### FRAGMENTO DE PÁGINA
------------------------
Nada era normal en la vida de Starr, Paul McCartney, John Lennon y George Harrison en los swinging sixties, y Eight days a week - The Touring Years viene a dar acabada cuenta de ello. La película se acaba de estrenar en Inglaterra y en Estados Unidos puede verse incluso a través de la plataforma online Hulu, pero –a pesar de que se trata de The Beatles, un nombre que suele arrastrar público– es difícil que llegue a los cines argentinos: su destino más probable es el DVD / Blu Ray para consumo hogareño. Al frente del proyecto está Ron Howard, ese ex niño actor que, como protagonista de la serie Happy Days, llegó a cruzarse y saludar a Lennon cuando éste quiso conocer a Henry “Fonzie” Winkler en el set televisivo. Howard, director de hits como Splash, Apollo 13, Una mente brillante, El código Da Vinci y Frost / Nixon, resultó una excelente opción para ponerse al frente del proyecto ideado por Apple Corps. Como declaró en estos días, siempre gustó de la música del cuarteto de Liverpool pero sin llegar al fanatismo enfermo de la Beatlemanía: sí, en su décimo cumpleaños, en ese 1964 en que la banda conquistó Estados Unidos, pidió una peluca y unas botas Beatle. Pero su relación con la banda tuvo un carácter menos histérico que el de sus congéneres, lo que le permitió retratar el fenómeno con cierta distancia objetiva.
------------------------
### MATERIAL PROPORCIONADO

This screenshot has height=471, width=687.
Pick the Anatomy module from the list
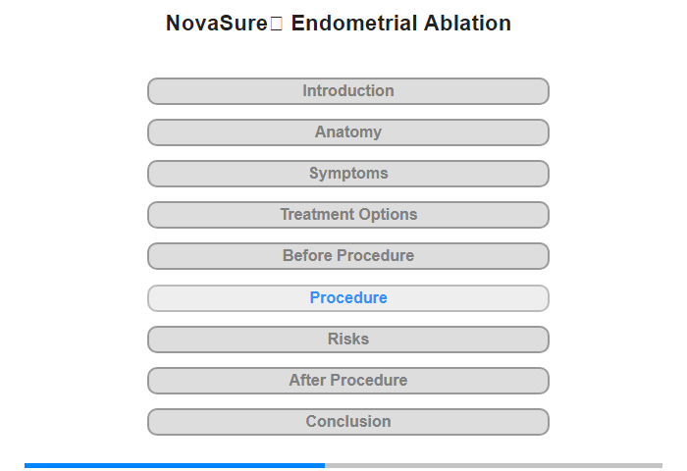[348, 132]
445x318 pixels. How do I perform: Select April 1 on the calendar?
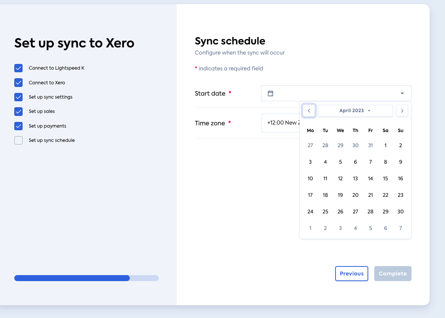pos(385,145)
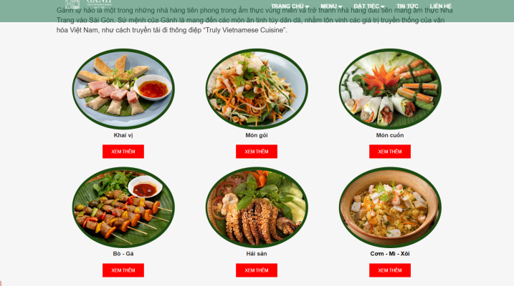This screenshot has height=286, width=514.
Task: Open the Bò - Gà skewers image
Action: pyautogui.click(x=123, y=207)
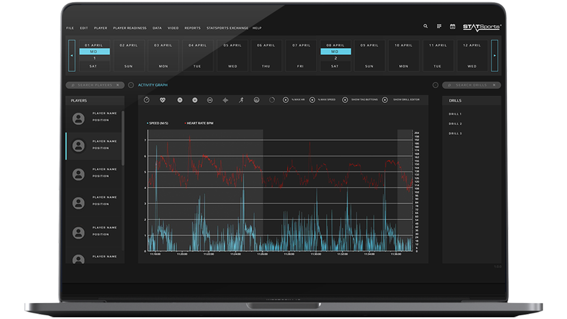Click the heart rate icon in the graph toolbar
This screenshot has width=567, height=319.
[164, 100]
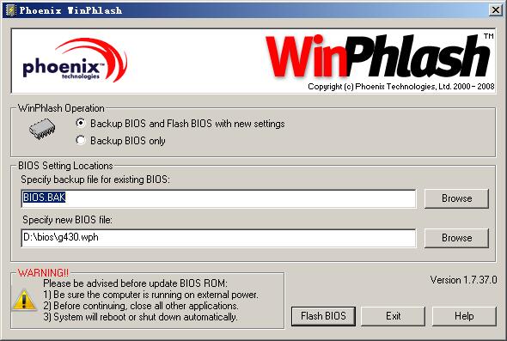Click the BIOS chip icon
This screenshot has height=341, width=507.
click(42, 129)
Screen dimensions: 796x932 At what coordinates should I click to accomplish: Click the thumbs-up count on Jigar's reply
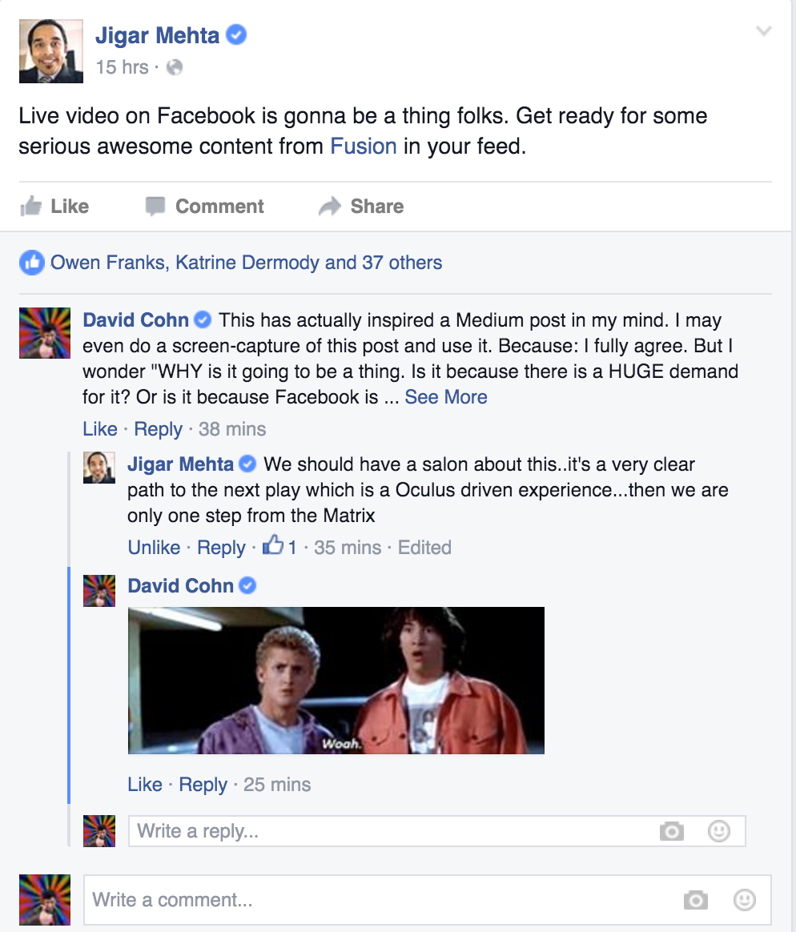[x=279, y=545]
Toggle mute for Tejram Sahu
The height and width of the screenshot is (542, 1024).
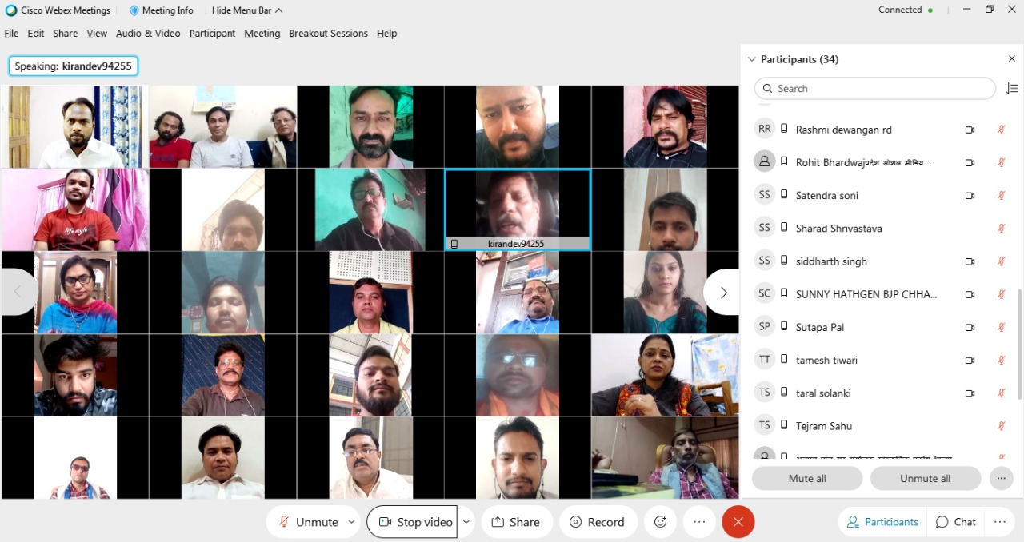click(1001, 426)
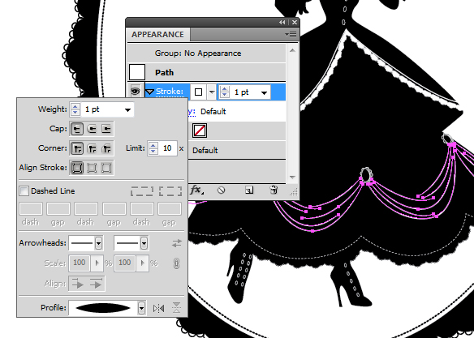Select the projecting cap icon
This screenshot has width=474, height=338.
[x=106, y=129]
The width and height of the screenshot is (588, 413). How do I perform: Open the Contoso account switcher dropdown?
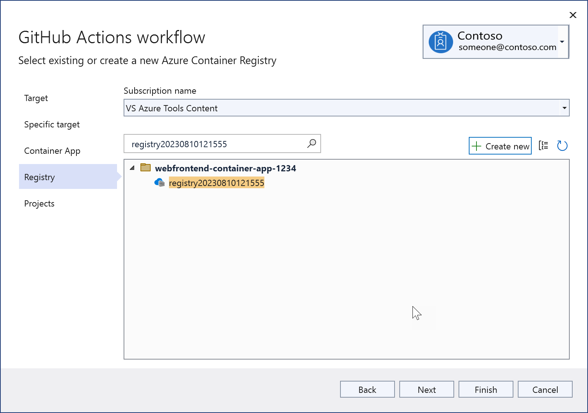(562, 41)
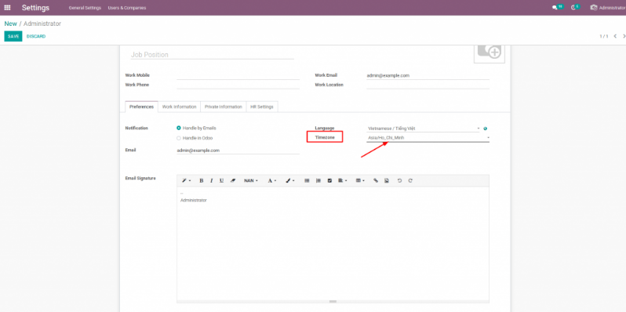Open the NAN font size dropdown

point(251,181)
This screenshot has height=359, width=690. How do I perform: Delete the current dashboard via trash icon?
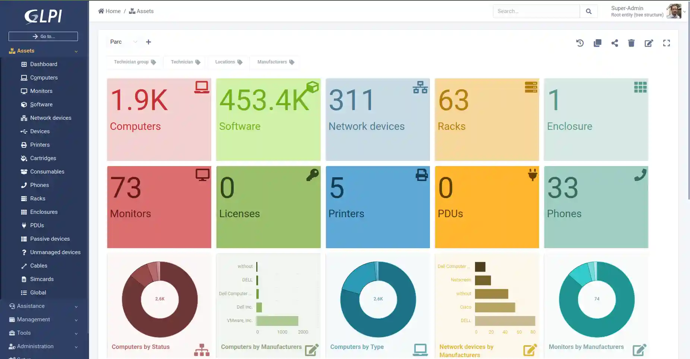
------------------------
### TAREA A REALIZAR
Según el fragmento sobre el documental de The Beatles, ¿qué pidió Ron Howard en su décimo cumpleaños?

### RESPUESTA A CONTINUACIÓN
Una peluca y unas botas Beatle.